Pixel coordinate grounding data

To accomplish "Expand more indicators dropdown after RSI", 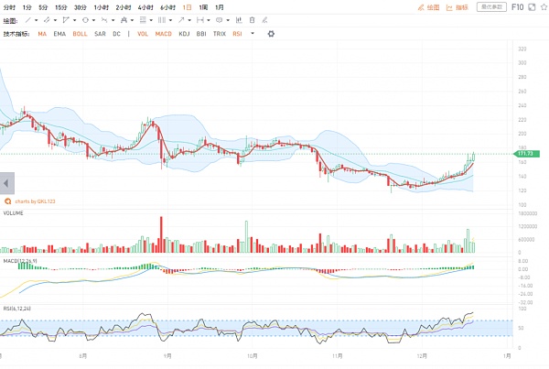I will [253, 33].
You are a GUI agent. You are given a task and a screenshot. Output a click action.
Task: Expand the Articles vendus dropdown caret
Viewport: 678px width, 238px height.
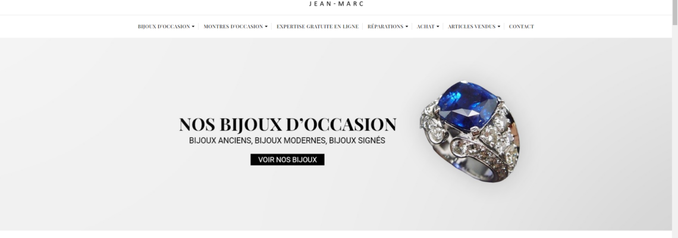click(498, 27)
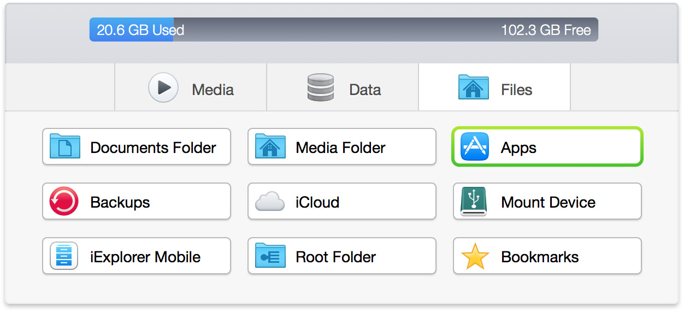
Task: Click the red Backups circular arrow icon
Action: pos(64,202)
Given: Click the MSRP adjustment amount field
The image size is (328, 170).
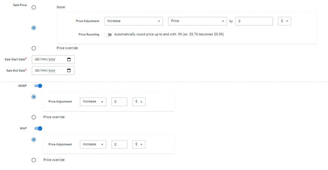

> [INSTRUCTIONS FOR THE TASK]:
From the line with "Task: Expand the" down to the last line of the entries above, set down every line exactly, apart from the pictures.

> [SOLUTION TO THIS TASK]:
Task: Expand the Articles vendus dropdown caret
Viewport: 678px width, 238px height.
click(498, 27)
Task: Click the red Backups circular arrow icon
Action: pos(64,202)
Given: Click the MSRP adjustment amount field
The image size is (328, 170).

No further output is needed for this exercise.